Catholic schools consider it essential that all teachers support the religious goals of our system, both explicitly and by example. . . . Teacher candidates are expected to be disciples of Jesus Christ and faithful members of the Catholic Church. . . . They should recognize that, while Catholic adults have a right to form their own opinions and make responsible decisions, teachers’ personal conduct has a significant effect on the children in their care.

The Ontario government is favouring one religion over all others by funding Catholic schools and is allowing OCSTA ACBO and OCSOA to discriminate against qualified non-practicing and non-Catholic teachers.  The “Priest Reference Form For Teacher Applicants” is religious discrimination in black & white and it makes me see red.

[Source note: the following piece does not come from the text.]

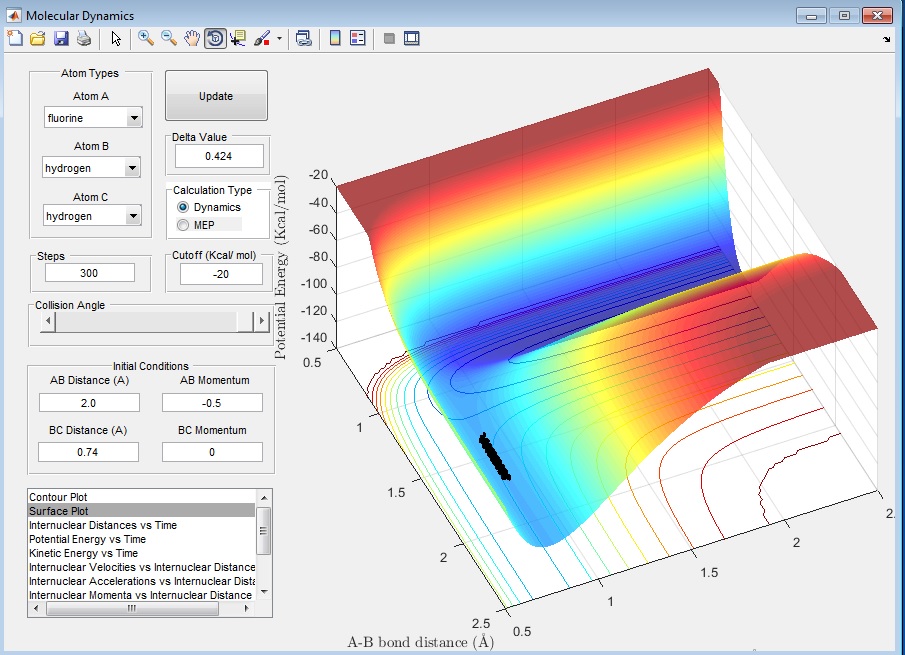Screen dimensions: 905x655
Task: Click the Delta Value input field
Action: point(218,156)
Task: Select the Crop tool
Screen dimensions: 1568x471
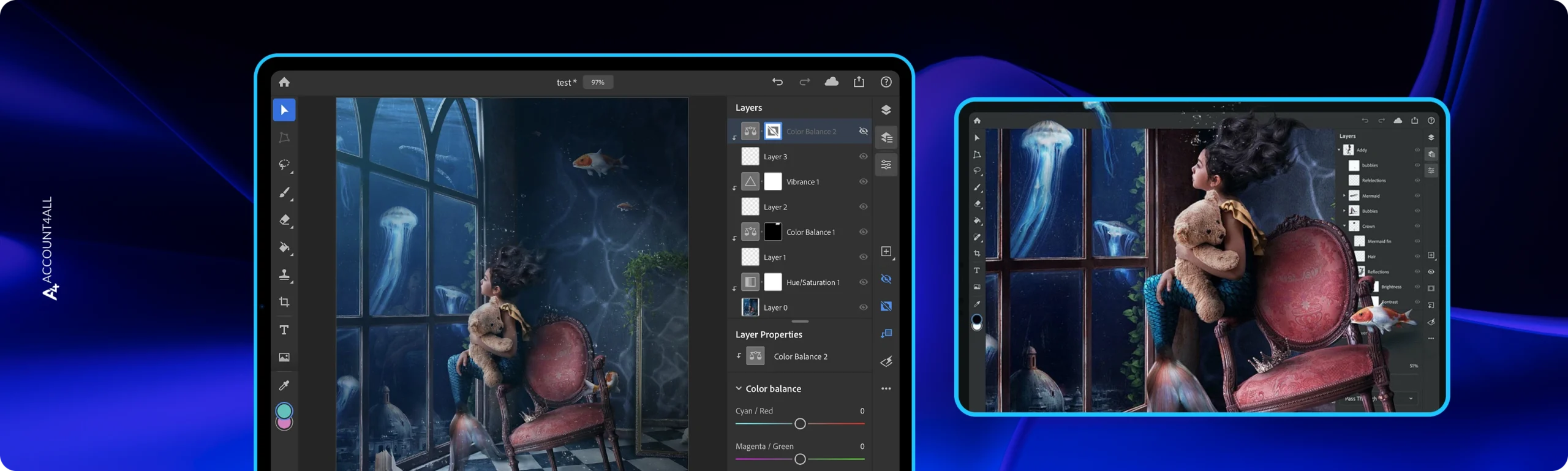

2 thoughts on ““Religious Discrimination in Black & White”

  1. Diana MacPherson

    This priest reference is a loophole used for a long time. When friends of mine were applying for teaching jobs in the 90s they encountered this type of discrimination. It seems that Ontario is just fine with it however.

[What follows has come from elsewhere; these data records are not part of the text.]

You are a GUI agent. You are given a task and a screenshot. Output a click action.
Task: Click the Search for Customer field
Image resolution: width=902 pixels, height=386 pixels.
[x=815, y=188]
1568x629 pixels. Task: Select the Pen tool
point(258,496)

    I think these issues really need to be brought out as so many people incorrectly think that property taxes finance schools in Ontario and that Ontario citizens identify the school board they wish to support. This is not how it works as we know.

  2. Jake Nowlton

    Time for Ontario to get rid of the publicly funded Catholic school system and provide one, high quality system without mythology and superstition at its core. Other provinces have done it with great success.